And there are a few ones who turn out to have been right to go against the mainstream and take years, decades even, to be recognized as being right. But this one.. pure bunk!
 
Understanding how something works on a macro scale, is something completely different than understanding how it works on a subatomic level.

Understanding something on a macro scale is kinda like knowing how to drive. You know how to use the car's purpose, but you might not know anything about the engine.
Just like you could easily use magnetism in engineering without a deeper knowledge of it.
However, to tune your car, to make it run faster, you need to know the deeper function of the car, and not just what pedal is the gas.

Fortunately, we have a very good idea of how magnetism works "under the hood".
To make it short, it's depending on the "spin" of the electrons.

(And, innonimatu, it's a physicist, a physician is something with different focus ;) )

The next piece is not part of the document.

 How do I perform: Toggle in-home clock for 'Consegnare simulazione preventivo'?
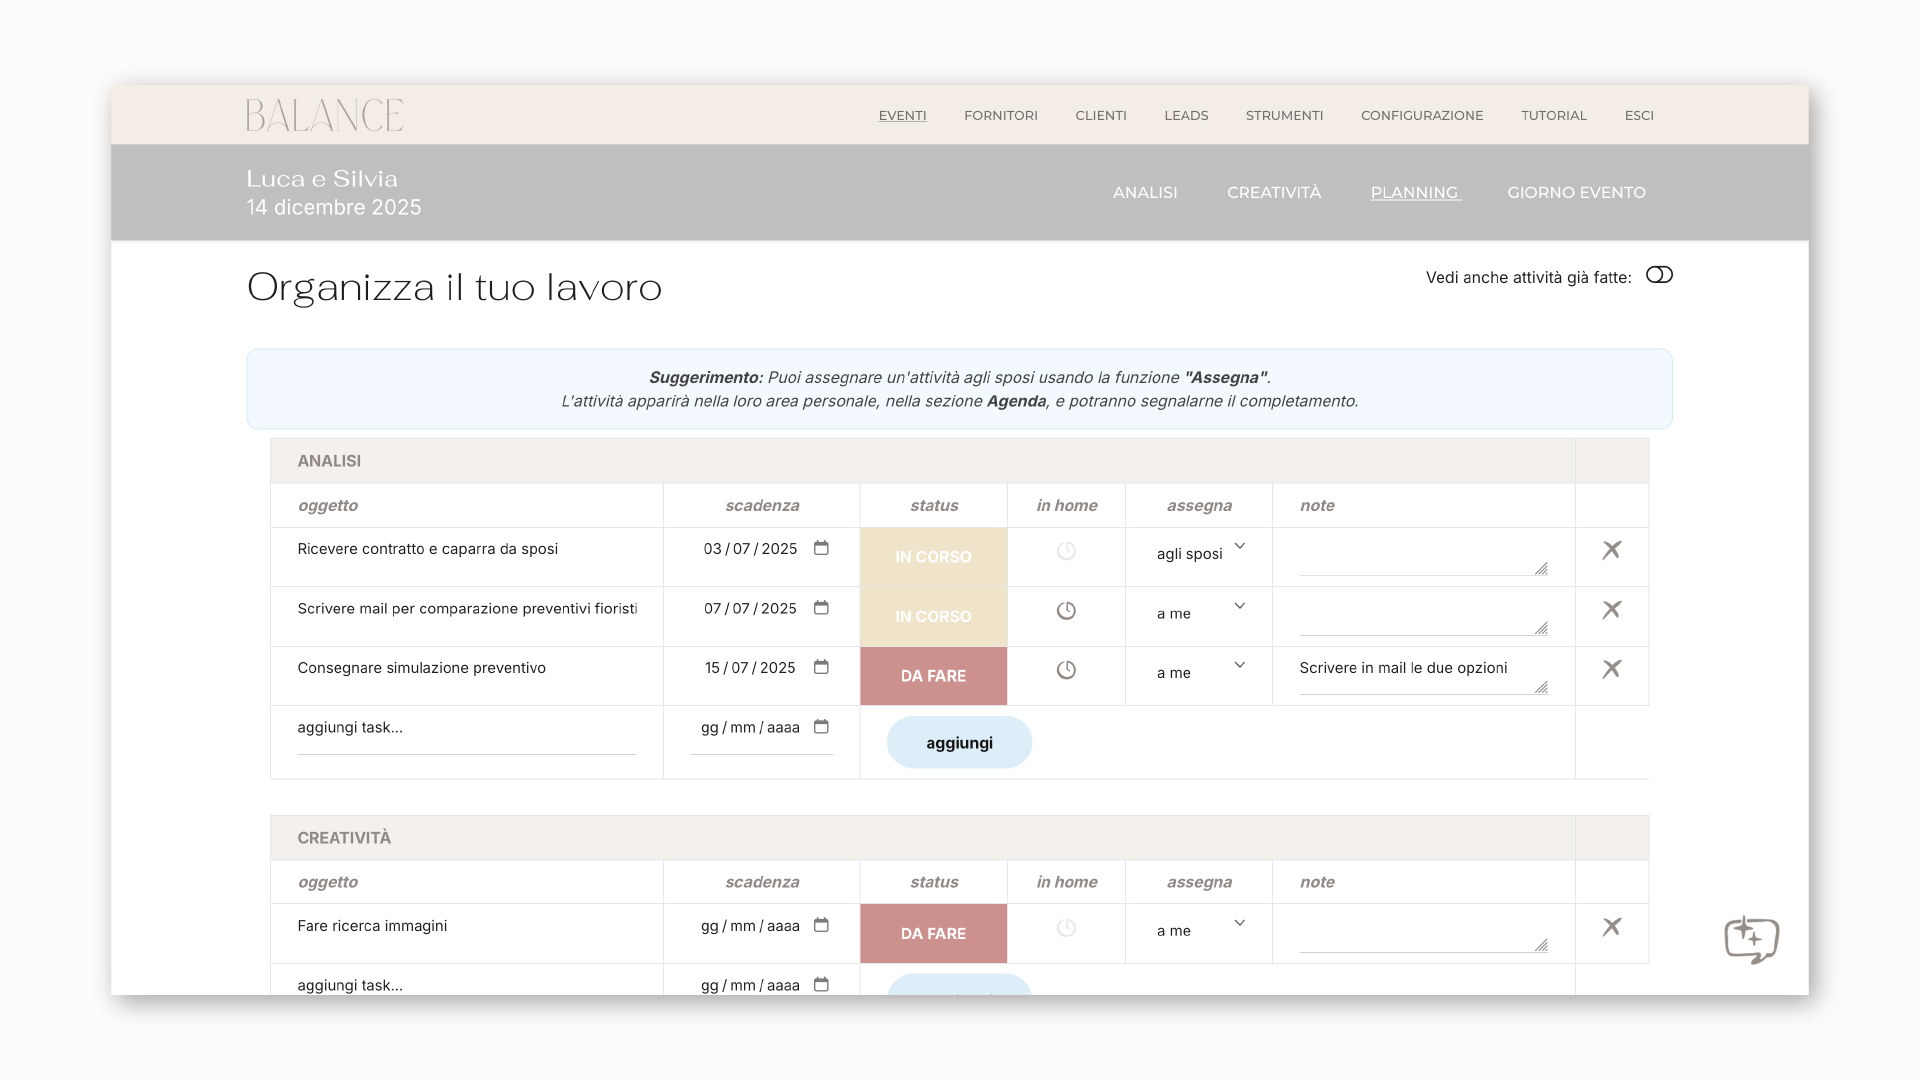1066,670
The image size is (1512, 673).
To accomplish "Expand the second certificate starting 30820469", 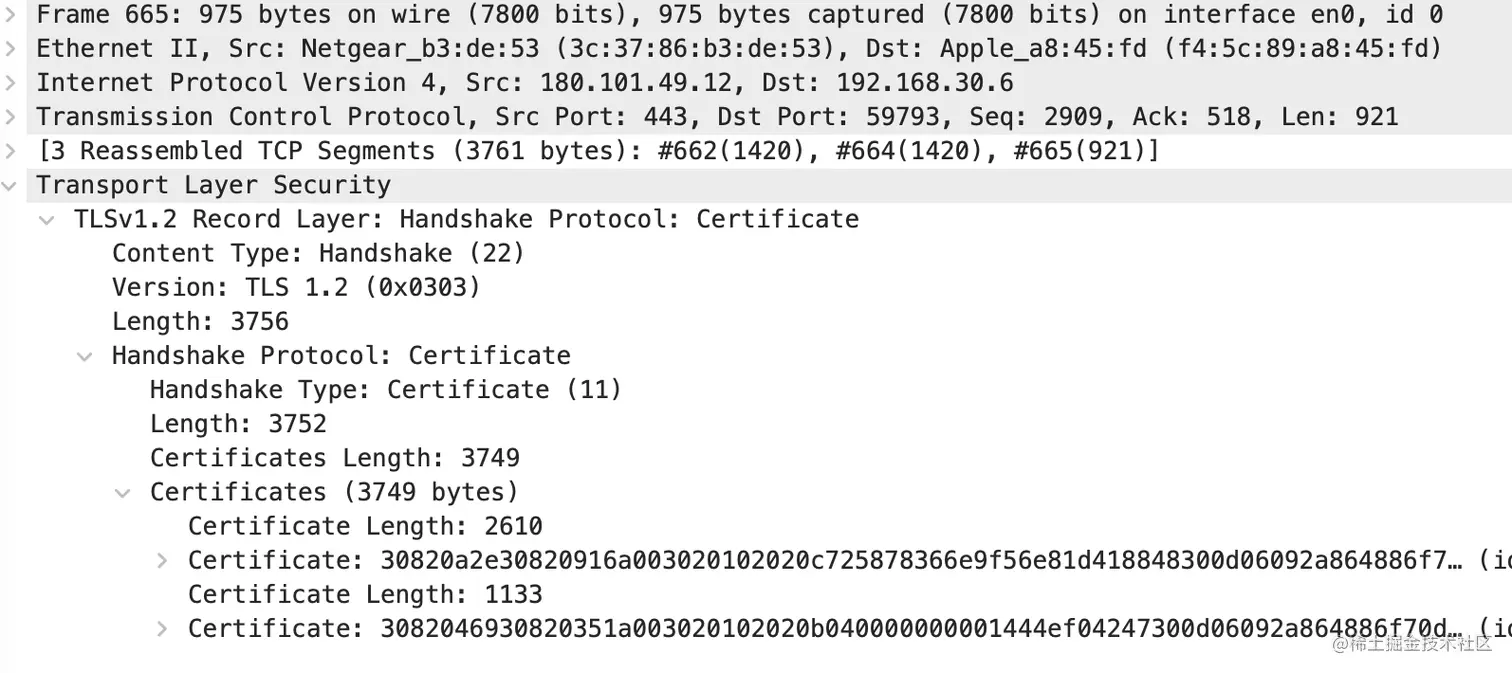I will coord(162,628).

BTW, Hollywood, and indeed a lot of media, usually have no idea on what magnetism is. In the mind of most writers, it seems that all metals are magnetic.
 
Wish Gothmog was here.

It's certainly possible. People know things they aren't supposed to know. It happens all the time and it's just not directed in a way that's particularly testable or influential beyond some people just being more "lucky". I don't see why it's impossible for remote viewing to exist, given what I've seen and experienced in life.